E.G. ricorre per Cassazione avverso l’ordinanza 12.6.2012 con la quale il Tribunale del riesame di Lecce, respingendo il ricorso proposto, ha confermato la misura della custodia cautelare in carcere per i reato di cui agli artt. 56 e 629 c.p. e D.P.R. n. 309 del 1990, art. 73.

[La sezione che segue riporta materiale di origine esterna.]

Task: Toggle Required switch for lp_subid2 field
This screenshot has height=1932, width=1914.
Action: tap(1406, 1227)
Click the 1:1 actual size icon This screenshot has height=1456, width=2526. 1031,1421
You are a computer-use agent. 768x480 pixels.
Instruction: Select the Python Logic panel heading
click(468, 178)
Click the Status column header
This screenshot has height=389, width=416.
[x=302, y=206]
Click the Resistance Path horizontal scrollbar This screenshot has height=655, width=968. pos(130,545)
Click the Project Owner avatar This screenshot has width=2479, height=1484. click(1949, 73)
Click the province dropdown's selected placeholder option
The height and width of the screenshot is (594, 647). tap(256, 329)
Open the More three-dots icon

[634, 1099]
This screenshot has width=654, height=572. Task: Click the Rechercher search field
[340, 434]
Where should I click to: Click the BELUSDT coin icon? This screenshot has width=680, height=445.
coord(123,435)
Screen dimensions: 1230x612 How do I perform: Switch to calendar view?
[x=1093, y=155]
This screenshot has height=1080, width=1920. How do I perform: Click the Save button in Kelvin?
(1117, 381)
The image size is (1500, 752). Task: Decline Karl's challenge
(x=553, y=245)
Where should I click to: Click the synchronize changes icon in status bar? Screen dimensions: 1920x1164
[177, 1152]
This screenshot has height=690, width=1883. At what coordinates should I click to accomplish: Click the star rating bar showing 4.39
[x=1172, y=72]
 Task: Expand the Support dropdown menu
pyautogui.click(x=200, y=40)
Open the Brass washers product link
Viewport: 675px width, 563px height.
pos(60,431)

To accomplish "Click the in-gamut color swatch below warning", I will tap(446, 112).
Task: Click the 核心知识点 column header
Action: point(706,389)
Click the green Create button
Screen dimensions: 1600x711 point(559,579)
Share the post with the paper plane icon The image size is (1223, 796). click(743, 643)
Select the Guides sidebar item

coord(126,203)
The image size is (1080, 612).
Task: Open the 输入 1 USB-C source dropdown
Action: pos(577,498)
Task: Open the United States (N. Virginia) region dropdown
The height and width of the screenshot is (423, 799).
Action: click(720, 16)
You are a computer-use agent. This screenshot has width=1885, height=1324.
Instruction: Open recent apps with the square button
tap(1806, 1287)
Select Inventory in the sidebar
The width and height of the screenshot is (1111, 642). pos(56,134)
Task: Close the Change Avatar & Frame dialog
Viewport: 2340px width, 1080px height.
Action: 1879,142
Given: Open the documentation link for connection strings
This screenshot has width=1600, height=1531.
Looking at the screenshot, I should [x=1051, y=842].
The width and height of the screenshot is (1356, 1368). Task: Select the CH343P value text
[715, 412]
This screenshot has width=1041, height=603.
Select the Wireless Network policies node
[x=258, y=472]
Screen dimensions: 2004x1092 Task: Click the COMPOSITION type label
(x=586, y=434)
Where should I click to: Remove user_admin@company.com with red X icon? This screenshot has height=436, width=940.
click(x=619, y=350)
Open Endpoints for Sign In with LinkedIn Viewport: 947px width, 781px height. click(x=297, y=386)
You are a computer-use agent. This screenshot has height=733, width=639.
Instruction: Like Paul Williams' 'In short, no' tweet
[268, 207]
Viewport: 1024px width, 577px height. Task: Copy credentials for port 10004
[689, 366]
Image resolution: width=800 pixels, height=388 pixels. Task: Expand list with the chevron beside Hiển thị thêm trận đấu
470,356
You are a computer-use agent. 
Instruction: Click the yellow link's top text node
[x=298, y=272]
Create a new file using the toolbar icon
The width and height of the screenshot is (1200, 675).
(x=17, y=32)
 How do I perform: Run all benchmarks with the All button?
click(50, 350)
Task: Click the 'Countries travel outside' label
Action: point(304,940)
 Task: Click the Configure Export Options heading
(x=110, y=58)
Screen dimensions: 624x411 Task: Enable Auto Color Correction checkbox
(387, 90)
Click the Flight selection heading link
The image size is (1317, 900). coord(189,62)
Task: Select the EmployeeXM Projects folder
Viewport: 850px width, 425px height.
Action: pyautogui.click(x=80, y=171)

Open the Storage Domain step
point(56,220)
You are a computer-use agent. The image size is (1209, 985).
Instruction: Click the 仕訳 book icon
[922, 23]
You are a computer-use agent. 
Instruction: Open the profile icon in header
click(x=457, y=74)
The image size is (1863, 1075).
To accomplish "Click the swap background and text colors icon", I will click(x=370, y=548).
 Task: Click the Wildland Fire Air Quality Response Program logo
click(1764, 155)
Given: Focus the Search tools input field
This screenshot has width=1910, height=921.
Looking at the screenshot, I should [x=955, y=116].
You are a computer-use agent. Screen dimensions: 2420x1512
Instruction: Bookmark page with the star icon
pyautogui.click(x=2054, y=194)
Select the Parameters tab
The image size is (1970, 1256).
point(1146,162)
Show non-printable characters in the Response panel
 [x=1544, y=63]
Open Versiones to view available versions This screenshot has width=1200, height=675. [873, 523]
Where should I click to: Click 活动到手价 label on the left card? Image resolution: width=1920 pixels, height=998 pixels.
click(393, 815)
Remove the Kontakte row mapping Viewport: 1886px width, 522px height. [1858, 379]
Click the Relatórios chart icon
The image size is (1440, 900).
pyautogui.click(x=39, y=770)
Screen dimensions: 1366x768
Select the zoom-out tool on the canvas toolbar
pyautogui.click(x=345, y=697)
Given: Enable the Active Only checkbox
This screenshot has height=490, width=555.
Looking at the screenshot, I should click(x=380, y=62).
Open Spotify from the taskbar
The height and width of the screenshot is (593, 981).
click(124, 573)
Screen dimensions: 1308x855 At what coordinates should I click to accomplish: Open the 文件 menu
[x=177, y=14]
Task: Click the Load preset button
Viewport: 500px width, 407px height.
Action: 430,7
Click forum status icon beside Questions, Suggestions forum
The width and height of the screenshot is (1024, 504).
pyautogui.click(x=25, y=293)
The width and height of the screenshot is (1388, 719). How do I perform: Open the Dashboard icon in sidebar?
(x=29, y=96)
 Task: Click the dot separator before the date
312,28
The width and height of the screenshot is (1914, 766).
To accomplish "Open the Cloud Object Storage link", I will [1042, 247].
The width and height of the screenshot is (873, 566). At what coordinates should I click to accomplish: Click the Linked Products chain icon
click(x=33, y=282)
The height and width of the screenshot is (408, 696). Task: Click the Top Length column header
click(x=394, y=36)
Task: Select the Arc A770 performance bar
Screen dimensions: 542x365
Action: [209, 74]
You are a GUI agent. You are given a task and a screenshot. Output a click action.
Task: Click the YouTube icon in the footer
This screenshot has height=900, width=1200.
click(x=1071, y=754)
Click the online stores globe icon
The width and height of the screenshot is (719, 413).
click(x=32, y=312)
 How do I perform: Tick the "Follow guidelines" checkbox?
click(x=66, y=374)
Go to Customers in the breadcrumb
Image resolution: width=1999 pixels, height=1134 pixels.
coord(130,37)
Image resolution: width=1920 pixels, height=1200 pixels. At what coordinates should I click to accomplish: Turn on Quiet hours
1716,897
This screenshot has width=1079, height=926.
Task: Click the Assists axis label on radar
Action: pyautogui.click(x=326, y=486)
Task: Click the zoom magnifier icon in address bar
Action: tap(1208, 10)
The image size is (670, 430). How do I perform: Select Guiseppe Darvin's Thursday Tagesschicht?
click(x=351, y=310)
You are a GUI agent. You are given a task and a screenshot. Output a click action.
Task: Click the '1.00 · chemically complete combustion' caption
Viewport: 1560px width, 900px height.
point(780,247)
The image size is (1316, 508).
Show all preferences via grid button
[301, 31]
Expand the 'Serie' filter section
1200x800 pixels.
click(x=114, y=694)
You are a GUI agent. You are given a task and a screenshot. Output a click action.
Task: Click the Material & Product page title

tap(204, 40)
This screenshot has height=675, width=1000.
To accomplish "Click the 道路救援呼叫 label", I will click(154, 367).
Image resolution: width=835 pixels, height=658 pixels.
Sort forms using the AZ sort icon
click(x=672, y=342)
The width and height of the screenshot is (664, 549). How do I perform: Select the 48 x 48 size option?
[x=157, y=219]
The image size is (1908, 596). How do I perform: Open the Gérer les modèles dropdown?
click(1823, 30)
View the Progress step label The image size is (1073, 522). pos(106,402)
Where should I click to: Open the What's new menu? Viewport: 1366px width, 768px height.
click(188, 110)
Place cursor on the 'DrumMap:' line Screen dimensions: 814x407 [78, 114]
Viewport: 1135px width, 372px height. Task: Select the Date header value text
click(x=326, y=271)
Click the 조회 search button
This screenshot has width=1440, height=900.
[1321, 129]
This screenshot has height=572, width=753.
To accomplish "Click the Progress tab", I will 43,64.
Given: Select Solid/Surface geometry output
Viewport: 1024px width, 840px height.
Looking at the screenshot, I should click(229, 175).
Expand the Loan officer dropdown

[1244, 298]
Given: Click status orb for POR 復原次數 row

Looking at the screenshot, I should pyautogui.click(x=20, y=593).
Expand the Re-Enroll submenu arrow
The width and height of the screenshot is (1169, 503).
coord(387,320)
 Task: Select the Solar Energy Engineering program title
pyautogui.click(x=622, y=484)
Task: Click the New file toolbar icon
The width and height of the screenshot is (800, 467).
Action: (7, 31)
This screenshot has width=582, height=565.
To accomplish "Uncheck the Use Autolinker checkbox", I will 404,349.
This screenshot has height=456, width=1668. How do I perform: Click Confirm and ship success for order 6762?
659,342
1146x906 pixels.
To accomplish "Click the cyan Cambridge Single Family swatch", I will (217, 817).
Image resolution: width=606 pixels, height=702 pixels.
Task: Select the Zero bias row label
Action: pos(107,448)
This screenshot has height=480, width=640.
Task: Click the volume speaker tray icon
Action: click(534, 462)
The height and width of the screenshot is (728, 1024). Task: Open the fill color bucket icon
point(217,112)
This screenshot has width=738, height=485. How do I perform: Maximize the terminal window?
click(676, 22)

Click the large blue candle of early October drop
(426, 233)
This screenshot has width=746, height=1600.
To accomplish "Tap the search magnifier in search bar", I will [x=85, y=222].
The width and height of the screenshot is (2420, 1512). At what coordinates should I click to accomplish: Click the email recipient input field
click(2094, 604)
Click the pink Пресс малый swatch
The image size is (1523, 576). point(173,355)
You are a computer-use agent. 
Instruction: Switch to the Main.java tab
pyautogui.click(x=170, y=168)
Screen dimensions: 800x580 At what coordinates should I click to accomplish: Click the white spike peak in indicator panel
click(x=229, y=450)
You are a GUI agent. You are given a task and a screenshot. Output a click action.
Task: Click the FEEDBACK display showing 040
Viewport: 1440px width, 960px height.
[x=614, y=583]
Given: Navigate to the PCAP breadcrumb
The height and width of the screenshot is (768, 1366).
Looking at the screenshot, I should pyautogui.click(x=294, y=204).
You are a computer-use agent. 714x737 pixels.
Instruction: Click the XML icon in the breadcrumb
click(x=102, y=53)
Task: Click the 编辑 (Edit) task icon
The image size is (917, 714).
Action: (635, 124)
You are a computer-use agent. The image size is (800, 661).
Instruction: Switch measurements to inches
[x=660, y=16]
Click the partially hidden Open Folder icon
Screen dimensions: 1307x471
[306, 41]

Il ricorrente richiede l’annullamento del provvedimento impugnato deducendo:

1.) ex art. 606 c.p.p., comma 1, lett. b) ed e), violazione degli artt. 273 e 274 c.p.p. e vizio di motivazione, perchè gli indizi sono stati desunti dalle dichiarazioni rese dalla persona offesa e dagli accertamenti di polizia giudiziaria svolti dal Maresciallo F.. La difesa denuncia l’inutilizzabilità delle prime, perchè rese dalla persona offesa ad un maresciallo dei Carabinieri che, essendo in ferie, non era legittimato a riceverle; circa la seconda fonte probatoria, la difesa sostiene che l’indagato, incensurato, non ha minacciato o usato violenza nei confronti della persona offesa, definendo quanto riferito dal "militare in ferie" frutto di fervida fantasia.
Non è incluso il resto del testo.